They note that “Governments have responded with an escalating number of reviews and several disconnected and uncoordinated announcements. These may score political points but, in the absence of an integrated, national approach, could also make things worse. The risk is that these pressures will destroy the NEM’s [National Energy Market] capacity to be both an efficient spot market and drive the new investment and divestment decisions that Australia needs for low-cost, reliable and low- emissions electricity.”
If that happens, they write, “political posturing and blame shifting will mean that the NEM will be judged to have failed, when in fact it will have surely been systematically, if unintentionally, destroyed.
Continuing uncertainty, especially a lack of credible climate change policy, could prompt further government interventions in the energy market. Cascading government interventions would likely lead to a regulated, centrally-planned approach where investment risk and costs are transferred to consumers, prices are higher than necessary, security of supply is dependent on imperfect forecasts, and emissions reduction targets may still not be achieved.”
To avoid this doomsday scenario, “First, policy makers need to address immediate concerns. Urgent action is needed to stabilise a physical system with increasing levels of wind and solar. This responsibility rests with the rule-maker and the market operator…. Power generators should be rewarded for being flexible and responding quickly. And more consumers should be offered a financial incentive to reduce their demand at peak times, thereby reducing pressure on the system.”
“Second, governments need to agree on a credible emissions reduction policy that integrates with the NEM. This should be the central result of the Federal Government’s 2017 climate change policy review.”
As Reneweconomy reports, the Australian Energy Market Operator (AEMO) and the Australian Renewable Energy Agency have also issued a plea “for changes to market rules, changes which many in the industry say have been stalled under the current market rule maker. The new AEMO chief executive Audrey Zibelman says Australia used to have low energy prices, but had obviously lost that status. ‘The question is, how do we use the resources we have to get back to that level of affordability?’ she told a parliamentary inquiry in Canberra.”
“The answer was with new technologies like battery storage and demand management, a new set of market rules. ‘What we need is to think how to get these opportunities into the market. We are operating 20th Century power system trying to keep pace with 21st Century change,’ Zibelman said…. In its submission to the parliamentary inquiry into a modern electricity system, AEMO said that Australia’s rule making was not sufficiently forward-looking to meet the needs of the ‘paradigm shifts’ the National Electricity Market was undergoing.”

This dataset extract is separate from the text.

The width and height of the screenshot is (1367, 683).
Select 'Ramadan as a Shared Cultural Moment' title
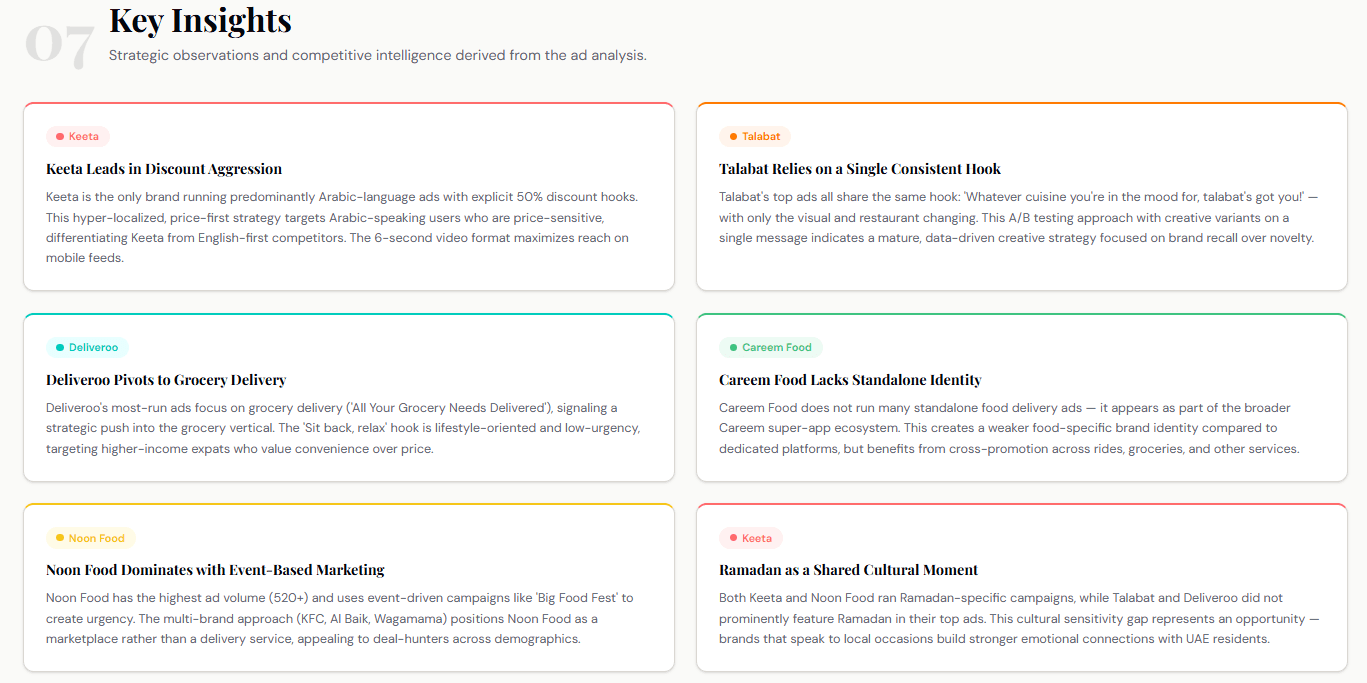(x=848, y=570)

Incidentally, Reneweconomy also notes that AEMO is receiving “a phenomenal number of applications for new wind and solar projects across Australia, with the number of projects jumping 50 fold in recent months.” The opportunity for the transition is there, in other words – if Australia can fix its integration problem.
In the United States, the same debate is raging across the country. The new U.S. Secretary of Energy Rick Perry has ordered a study “to assess the effect of renewable energy policies on nuclear and coal-fired power plants.”
For most observers, this “study” must be viewed as an attempt by the Trump administration to thwart the expansion of renewable energy. But researchers from the University of Texas have taken the Administration up on its question. They have written a fascinating article showing that we already have the answer. Ironically, it can be found in Texas, where under Perry’s governorship an advanced market design has been developed to integrate the State’s large amounts of renewable energy.
The researchers describe in detail how the Texas market design works and where it leads to: “a combination of wind and solar with fast-ramping natural gas, smart market designs and integrated load control systems will lead to a cleaner, cheaper, more reliable grid.”
In Europe, Germany is at the heart of the electricity market transition crisis, caught as it is between Energiewende and coal power interests.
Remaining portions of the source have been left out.